Write out the lines below as a numbered list, leaving out any blank lines.

====== THE DATA ======

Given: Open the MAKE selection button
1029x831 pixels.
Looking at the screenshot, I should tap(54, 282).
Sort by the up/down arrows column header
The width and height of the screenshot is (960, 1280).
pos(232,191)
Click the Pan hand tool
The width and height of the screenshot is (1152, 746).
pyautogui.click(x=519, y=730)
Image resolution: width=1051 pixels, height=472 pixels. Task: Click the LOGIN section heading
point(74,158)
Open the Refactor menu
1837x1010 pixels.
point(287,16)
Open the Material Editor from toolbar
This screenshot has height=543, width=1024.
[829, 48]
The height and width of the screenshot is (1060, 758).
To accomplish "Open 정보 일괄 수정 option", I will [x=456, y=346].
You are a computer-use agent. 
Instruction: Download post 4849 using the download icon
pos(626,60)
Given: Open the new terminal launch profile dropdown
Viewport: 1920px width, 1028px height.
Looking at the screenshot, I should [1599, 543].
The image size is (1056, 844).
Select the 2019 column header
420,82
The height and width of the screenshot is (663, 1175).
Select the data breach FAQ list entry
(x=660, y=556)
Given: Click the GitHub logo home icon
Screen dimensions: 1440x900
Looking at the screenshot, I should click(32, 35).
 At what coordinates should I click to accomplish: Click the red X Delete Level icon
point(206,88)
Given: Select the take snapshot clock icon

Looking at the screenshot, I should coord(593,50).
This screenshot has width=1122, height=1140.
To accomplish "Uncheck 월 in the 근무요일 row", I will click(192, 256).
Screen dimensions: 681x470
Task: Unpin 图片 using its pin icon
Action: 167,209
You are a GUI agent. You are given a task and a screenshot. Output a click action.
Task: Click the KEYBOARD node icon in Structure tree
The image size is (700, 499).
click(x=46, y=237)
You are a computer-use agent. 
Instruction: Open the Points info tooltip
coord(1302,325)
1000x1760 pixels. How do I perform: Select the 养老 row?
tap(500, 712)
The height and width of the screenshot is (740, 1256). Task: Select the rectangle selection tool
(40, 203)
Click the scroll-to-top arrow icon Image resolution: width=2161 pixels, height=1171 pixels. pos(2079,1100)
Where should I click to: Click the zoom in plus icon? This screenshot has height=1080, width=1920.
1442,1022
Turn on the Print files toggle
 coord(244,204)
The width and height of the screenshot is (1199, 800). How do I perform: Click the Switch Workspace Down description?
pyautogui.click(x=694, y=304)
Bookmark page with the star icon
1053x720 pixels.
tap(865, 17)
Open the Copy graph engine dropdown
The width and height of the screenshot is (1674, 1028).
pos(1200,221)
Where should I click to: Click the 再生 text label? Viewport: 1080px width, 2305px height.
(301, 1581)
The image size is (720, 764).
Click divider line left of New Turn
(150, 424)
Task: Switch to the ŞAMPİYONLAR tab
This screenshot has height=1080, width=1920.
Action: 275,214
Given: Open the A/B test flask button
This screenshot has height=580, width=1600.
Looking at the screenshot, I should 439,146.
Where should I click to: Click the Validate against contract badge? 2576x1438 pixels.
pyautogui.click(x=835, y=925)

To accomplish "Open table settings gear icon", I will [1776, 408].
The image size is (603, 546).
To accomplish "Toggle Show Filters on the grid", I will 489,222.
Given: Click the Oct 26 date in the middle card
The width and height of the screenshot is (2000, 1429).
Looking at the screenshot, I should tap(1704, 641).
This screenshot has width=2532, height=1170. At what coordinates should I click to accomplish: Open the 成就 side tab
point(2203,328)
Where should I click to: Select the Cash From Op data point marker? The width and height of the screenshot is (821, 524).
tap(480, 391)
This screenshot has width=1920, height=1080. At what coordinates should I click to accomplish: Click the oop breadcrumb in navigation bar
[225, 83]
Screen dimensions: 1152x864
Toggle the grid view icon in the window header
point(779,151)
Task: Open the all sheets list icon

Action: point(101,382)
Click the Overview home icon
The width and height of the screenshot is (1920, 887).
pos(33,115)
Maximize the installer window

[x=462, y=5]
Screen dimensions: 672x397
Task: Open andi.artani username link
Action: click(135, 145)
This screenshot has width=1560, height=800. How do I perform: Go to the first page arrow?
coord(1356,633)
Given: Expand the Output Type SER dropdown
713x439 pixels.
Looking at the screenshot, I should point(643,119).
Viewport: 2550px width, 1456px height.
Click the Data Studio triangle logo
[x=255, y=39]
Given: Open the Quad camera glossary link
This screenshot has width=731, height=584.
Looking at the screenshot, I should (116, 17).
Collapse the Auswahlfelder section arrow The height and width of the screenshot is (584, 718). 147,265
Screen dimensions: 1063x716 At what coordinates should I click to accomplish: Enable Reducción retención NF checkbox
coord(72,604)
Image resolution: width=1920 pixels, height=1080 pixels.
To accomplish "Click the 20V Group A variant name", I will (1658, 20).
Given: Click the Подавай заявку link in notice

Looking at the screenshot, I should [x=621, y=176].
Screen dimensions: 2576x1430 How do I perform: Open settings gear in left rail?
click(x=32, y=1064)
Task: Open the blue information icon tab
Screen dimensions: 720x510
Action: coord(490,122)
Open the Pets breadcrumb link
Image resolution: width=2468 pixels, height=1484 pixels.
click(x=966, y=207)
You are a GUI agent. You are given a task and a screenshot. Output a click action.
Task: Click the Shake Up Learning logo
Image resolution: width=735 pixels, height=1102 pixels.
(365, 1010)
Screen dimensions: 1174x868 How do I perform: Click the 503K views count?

======

## SOLUTION TO THE PROBLEM:
1. Given: Open the MAKE selection button
2. 1029x831 pixels.
3. Looking at the screenshot, I should tap(54, 282).
4. Sort by the up/down arrows column header
5. The width and height of the screenshot is (960, 1280).
6. pos(232,191)
7. Click the Pan hand tool
8. The width and height of the screenshot is (1152, 746).
9. pyautogui.click(x=519, y=730)
10. Image resolution: width=1051 pixels, height=472 pixels. Task: Click the LOGIN section heading
11. point(74,158)
12. Open the Refactor menu
13. 1837x1010 pixels.
14. point(287,16)
15. Open the Material Editor from toolbar
16. This screenshot has height=543, width=1024.
17. [829, 48]
18. The height and width of the screenshot is (1060, 758).
19. To accomplish "Open 정보 일괄 수정 option", I will [x=456, y=346].
20. You are a computer-use agent. 
21. Instruction: Download post 4849 using the download icon
22. pos(626,60)
23. Given: Open the new terminal launch profile dropdown
24. Viewport: 1920px width, 1028px height.
25. Looking at the screenshot, I should [1599, 543].
26. The image size is (1056, 844).
27. Select the 2019 column header
28. 420,82
29. The height and width of the screenshot is (663, 1175).
30. Select the data breach FAQ list entry
31. (x=660, y=556)
32. Given: Click the GitHub logo home icon
33. Screen dimensions: 1440x900
34. Looking at the screenshot, I should click(32, 35).
35.  At what coordinates should I click to accomplish: Click the red X Delete Level icon
36. point(206,88)
37. Given: Select the take snapshot clock icon
38. Looking at the screenshot, I should coord(593,50).
39. This screenshot has width=1122, height=1140.
40. To accomplish "Uncheck 월 in the 근무요일 row", I will click(192, 256).
41. Screen dimensions: 681x470
42. Task: Unpin 图片 using its pin icon
43. Action: 167,209
44. You are a GUI agent. You are given a task and a screenshot. Output a click action.
45. Task: Click the KEYBOARD node icon in Structure tree
46. The image size is (700, 499).
47. click(x=46, y=237)
48. You are a computer-use agent. 
49. Instruction: Open the Points info tooltip
50. coord(1302,325)
51. 1000x1760 pixels. How do I perform: Select the 养老 row?
52. tap(500, 712)
53. The height and width of the screenshot is (740, 1256). Task: Select the rectangle selection tool
54. (40, 203)
55. Click the scroll-to-top arrow icon Image resolution: width=2161 pixels, height=1171 pixels. pos(2079,1100)
56. Where should I click to: Click the zoom in plus icon? This screenshot has height=1080, width=1920.
57. 1442,1022
58. Turn on the Print files toggle
59.  coord(244,204)
60. The width and height of the screenshot is (1199, 800). How do I perform: Click the Switch Workspace Down description?
61. pyautogui.click(x=694, y=304)
62. Bookmark page with the star icon
63. 1053x720 pixels.
64. tap(865, 17)
65. Open the Copy graph engine dropdown
66. The width and height of the screenshot is (1674, 1028).
67. pos(1200,221)
68. Where should I click to: Click the 再生 text label? Viewport: 1080px width, 2305px height.
69. (301, 1581)
70. The image size is (720, 764).
71. Click divider line left of New Turn
72. (150, 424)
73. Task: Switch to the ŞAMPİYONLAR tab
74. This screenshot has height=1080, width=1920.
75. Action: 275,214
76. Given: Open the A/B test flask button
77. This screenshot has height=580, width=1600.
78. Looking at the screenshot, I should 439,146.
79. Where should I click to: Click the Validate against contract badge? 2576x1438 pixels.
80. pyautogui.click(x=835, y=925)
81. To accomplish "Open table settings gear icon", I will [1776, 408].
82. The image size is (603, 546).
83. To accomplish "Toggle Show Filters on the grid", I will 489,222.
84. Given: Click the Oct 26 date in the middle card
85. The width and height of the screenshot is (2000, 1429).
86. Looking at the screenshot, I should tap(1704, 641).
87. This screenshot has width=2532, height=1170. At what coordinates should I click to accomplish: Open the 成就 side tab
88. point(2203,328)
89. Where should I click to: Select the Cash From Op data point marker? The width and height of the screenshot is (821, 524).
90. tap(480, 391)
91. This screenshot has width=1920, height=1080. At what coordinates should I click to accomplish: Click the oop breadcrumb in navigation bar
92. [225, 83]
93. Screen dimensions: 1152x864
94. Toggle the grid view icon in the window header
95. point(779,151)
96. Task: Open the all sheets list icon
97. Action: point(101,382)
98. Click the Overview home icon
99. The width and height of the screenshot is (1920, 887).
100. pos(33,115)
101. Maximize the installer window
102. [x=462, y=5]
103. Screen dimensions: 672x397
104. Task: Open andi.artani username link
105. Action: click(135, 145)
106. This screenshot has width=1560, height=800. How do I perform: Go to the first page arrow?
107. coord(1356,633)
108. Given: Expand the Output Type SER dropdown
109. 713x439 pixels.
110. Looking at the screenshot, I should point(643,119).
111. Viewport: 2550px width, 1456px height.
112. Click the Data Studio triangle logo
113. [x=255, y=39]
114. Given: Open the Quad camera glossary link
115. This screenshot has width=731, height=584.
116. Looking at the screenshot, I should (116, 17).
117. Collapse the Auswahlfelder section arrow The height and width of the screenshot is (584, 718). 147,265
118. Screen dimensions: 1063x716 At what coordinates should I click to accomplish: Enable Reducción retención NF checkbox
119. coord(72,604)
120. Image resolution: width=1920 pixels, height=1080 pixels.
121. To accomplish "Click the 20V Group A variant name", I will (1658, 20).
122. Given: Click the Подавай заявку link in notice
123. Looking at the screenshot, I should [x=621, y=176].
124. Screen dimensions: 2576x1430 How do I perform: Open settings gear in left rail?
125. click(x=32, y=1064)
126. Task: Open the blue information icon tab
127. Screen dimensions: 720x510
128. Action: coord(490,122)
129. Open the Pets breadcrumb link
130. Image resolution: width=2468 pixels, height=1484 pixels.
131. click(x=966, y=207)
132. You are a GUI agent. You are given a task and a screenshot. Output a click action.
133. Task: Click the Shake Up Learning logo
134. Image resolution: width=735 pixels, height=1102 pixels.
135. (365, 1010)
136. Screen dimensions: 1174x868 How do I perform: Click the 503K views count?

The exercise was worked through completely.